Although several hundred acres of ground had been broken near the Redwood Agency, in the summer of 1854, most of the cropland remained fallow because agent Murphy had failed to order seed for planting. Furthermore, Indian agent Murphy had allowed provisions stored at the agency to spoil. In October 1854, the agents called the Dakota to distribute annuity funds, but had only limited rations available and resorted to distributing spoiled flour and pork.

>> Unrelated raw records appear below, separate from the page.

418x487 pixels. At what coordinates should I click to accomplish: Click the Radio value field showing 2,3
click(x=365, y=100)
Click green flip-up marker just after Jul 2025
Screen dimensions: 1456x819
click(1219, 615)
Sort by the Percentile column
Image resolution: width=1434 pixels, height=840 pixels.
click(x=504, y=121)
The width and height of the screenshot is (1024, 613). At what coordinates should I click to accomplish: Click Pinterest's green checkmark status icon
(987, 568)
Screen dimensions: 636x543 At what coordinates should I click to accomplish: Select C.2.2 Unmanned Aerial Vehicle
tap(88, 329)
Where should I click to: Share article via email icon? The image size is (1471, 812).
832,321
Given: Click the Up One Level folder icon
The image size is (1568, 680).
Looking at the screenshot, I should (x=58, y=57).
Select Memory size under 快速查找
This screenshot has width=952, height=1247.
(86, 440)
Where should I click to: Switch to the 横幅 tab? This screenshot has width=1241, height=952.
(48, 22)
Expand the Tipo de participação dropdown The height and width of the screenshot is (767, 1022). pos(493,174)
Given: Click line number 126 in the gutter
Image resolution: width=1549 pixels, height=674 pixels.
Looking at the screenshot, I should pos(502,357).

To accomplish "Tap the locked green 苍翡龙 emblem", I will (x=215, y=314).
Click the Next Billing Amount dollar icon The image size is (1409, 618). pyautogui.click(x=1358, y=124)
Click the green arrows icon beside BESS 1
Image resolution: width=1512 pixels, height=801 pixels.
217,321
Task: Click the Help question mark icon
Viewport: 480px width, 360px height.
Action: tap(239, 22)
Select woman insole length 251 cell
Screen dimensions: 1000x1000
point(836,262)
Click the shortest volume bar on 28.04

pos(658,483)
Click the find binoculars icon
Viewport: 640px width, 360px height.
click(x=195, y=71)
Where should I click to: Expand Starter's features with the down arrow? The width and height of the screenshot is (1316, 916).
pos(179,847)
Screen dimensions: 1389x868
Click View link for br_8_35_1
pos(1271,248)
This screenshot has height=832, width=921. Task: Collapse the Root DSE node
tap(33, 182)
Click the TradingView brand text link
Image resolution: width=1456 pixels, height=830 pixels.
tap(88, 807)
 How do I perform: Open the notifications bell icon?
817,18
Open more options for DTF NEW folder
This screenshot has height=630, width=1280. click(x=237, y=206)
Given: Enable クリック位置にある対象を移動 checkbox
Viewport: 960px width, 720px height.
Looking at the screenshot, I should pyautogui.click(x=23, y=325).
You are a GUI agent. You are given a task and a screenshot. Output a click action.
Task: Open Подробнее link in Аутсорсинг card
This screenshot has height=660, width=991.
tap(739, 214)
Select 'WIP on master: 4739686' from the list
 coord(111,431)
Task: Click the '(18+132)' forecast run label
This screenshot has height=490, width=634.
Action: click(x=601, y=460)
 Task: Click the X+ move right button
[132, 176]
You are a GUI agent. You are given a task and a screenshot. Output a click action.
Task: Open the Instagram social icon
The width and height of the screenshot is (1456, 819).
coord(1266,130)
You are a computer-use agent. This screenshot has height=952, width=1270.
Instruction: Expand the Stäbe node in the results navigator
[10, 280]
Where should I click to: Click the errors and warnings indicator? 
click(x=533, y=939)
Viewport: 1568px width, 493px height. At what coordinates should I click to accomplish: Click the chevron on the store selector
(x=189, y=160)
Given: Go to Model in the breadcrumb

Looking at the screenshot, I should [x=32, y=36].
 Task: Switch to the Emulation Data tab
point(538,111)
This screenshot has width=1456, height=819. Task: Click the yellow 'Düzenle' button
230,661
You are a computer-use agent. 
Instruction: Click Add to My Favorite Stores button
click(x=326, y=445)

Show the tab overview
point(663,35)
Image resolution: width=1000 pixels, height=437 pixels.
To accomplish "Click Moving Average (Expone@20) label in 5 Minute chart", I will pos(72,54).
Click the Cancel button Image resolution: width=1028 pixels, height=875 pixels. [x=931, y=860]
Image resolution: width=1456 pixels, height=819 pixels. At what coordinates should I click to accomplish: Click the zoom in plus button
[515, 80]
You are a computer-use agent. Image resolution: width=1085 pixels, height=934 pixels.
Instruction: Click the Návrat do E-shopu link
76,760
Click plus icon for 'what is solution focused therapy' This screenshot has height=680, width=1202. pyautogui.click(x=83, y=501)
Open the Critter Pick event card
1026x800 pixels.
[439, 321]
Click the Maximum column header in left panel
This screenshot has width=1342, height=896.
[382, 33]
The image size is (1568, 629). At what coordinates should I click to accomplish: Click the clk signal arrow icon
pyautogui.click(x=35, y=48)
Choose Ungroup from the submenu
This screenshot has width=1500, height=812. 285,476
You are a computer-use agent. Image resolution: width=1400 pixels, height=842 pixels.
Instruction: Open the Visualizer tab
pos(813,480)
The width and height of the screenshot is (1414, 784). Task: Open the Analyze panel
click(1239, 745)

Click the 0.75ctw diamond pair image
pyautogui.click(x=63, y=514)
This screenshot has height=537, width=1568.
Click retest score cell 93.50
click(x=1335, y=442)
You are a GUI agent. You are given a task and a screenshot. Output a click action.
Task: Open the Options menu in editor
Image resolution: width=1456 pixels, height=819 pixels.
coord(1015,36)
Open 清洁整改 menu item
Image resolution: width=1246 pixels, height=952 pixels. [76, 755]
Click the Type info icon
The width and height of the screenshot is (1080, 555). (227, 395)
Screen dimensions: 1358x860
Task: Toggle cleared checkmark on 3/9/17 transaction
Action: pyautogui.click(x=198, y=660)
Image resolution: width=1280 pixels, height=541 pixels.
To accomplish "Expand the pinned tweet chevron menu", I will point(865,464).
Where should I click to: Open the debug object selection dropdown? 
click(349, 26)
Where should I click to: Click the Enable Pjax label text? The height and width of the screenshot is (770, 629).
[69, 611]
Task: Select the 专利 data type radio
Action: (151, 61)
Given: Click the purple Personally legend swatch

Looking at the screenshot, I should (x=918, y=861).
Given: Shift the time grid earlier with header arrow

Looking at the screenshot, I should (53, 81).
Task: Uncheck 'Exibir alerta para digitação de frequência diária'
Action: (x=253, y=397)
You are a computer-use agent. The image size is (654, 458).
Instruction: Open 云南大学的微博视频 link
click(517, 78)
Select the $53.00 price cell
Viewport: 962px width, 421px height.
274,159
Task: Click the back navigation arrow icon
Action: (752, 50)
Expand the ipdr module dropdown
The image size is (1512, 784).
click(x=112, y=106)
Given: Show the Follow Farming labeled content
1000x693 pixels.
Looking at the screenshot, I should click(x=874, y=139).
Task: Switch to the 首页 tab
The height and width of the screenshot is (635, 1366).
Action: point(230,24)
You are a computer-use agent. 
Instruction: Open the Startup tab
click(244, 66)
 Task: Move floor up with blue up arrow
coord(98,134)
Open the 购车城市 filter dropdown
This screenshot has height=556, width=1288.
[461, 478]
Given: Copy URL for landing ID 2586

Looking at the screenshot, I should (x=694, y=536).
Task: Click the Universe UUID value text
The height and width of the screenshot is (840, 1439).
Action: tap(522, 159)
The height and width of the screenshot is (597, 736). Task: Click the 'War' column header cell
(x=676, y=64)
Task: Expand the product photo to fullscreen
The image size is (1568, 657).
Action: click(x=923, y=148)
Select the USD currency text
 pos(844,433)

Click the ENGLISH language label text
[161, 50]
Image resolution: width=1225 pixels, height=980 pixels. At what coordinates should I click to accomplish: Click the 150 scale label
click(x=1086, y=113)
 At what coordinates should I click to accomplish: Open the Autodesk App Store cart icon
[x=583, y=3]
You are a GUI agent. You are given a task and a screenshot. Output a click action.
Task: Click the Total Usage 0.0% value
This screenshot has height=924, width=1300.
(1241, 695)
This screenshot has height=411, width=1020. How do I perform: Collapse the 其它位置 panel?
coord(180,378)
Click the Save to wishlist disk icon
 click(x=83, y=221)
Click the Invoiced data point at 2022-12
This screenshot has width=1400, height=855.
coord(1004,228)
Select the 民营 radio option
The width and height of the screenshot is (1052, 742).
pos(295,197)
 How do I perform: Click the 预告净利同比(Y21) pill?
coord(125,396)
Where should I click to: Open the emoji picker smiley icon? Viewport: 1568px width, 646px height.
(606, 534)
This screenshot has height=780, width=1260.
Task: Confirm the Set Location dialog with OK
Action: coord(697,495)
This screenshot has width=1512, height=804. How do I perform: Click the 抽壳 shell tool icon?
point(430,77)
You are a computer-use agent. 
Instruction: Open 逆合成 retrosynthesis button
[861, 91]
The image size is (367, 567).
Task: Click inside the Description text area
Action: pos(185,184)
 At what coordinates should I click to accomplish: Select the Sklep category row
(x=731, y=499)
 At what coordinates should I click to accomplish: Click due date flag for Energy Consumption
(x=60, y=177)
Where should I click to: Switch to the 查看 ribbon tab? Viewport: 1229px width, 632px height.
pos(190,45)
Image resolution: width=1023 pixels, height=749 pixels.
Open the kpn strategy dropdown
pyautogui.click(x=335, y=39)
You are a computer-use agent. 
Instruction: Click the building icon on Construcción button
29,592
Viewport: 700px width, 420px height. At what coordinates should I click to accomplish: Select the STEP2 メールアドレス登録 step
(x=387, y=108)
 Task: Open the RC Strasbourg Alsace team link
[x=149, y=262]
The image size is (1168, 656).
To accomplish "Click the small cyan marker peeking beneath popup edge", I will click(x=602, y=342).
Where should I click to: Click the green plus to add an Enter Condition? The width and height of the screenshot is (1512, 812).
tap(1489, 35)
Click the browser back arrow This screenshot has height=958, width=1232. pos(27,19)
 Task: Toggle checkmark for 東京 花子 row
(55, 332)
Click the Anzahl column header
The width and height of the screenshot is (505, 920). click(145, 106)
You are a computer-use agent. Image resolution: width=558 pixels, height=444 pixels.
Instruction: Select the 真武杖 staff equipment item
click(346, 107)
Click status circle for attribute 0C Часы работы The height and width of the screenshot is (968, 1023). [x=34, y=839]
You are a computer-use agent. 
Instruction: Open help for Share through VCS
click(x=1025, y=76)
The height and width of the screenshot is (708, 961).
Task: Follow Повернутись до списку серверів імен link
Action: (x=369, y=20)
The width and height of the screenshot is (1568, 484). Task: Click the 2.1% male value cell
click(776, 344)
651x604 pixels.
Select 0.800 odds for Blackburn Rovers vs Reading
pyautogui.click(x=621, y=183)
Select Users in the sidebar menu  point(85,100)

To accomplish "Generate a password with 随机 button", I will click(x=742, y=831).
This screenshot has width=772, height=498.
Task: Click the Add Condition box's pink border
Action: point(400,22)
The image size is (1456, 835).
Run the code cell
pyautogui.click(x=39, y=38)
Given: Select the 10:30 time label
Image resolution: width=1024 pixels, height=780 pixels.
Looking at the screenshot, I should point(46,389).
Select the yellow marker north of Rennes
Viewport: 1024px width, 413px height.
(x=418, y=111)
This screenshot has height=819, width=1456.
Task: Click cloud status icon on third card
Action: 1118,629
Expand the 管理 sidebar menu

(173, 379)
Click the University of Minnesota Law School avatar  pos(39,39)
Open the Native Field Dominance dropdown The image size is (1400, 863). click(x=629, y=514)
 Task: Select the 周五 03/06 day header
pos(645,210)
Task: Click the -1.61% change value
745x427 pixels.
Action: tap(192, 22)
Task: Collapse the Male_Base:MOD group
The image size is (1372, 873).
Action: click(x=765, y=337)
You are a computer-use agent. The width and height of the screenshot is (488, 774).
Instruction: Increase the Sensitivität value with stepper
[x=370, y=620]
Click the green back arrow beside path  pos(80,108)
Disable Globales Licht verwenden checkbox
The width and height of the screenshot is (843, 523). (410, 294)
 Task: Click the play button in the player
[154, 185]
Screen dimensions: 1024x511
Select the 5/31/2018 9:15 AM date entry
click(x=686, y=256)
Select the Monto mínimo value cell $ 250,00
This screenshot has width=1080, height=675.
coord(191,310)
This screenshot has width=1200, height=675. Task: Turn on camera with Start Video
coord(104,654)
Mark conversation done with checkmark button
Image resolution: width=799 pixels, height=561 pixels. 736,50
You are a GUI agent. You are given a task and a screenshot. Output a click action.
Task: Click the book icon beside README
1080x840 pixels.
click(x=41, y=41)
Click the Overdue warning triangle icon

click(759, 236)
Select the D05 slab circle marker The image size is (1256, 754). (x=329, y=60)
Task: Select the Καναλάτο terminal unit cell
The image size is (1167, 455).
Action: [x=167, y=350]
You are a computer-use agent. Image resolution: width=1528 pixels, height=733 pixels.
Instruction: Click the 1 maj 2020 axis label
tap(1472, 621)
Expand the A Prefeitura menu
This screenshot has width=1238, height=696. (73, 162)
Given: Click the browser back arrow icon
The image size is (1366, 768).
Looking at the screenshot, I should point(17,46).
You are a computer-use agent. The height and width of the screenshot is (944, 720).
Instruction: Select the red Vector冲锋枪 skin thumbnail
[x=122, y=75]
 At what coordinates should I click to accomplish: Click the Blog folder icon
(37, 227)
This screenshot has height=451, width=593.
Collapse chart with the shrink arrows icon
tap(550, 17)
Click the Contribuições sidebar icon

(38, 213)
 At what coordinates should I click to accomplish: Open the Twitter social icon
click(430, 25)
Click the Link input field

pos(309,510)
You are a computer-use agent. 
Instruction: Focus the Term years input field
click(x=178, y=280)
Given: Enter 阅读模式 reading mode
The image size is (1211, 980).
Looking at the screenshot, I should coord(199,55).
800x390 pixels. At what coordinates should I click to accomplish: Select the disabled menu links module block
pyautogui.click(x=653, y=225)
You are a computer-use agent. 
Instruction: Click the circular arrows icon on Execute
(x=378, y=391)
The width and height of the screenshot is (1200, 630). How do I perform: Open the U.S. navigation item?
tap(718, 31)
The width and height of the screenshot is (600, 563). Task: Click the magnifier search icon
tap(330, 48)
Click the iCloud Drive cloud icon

The Dakota were thus left to fend for themselves. The Mdewakantons were often seen in the white settlements, begging or stealing food items. After returning to the reserve to pick up their annuity payments, they would roam the “Big Woods” north of the Minnesota River to hunt deer, taking a circuitous route through their old territory around St. Paul. Their continued reliance on hunting also led to skirmishes with the Ojibwe.

In January 1855, much to the surprise of the citizens of Saint Paul, several hundred Mdewakantons converged in front of the Central House in a grand “scalp dance.” Betsey was seen as a central figure in at least one of those dances. Traditionally, the scalp dances gave Dakota women in particular a way to grieve loved ones who had been killed in warfare and express their anger. Historian Gary Clayton Anderson writes that in the 1850s, Dakota skirmishes with the Ojibwe followed by scalp dances “seemed at times to be a way of venting anger brought on by the failures on the reservations and by the growing intrusion of white farmers on old hunting grounds.”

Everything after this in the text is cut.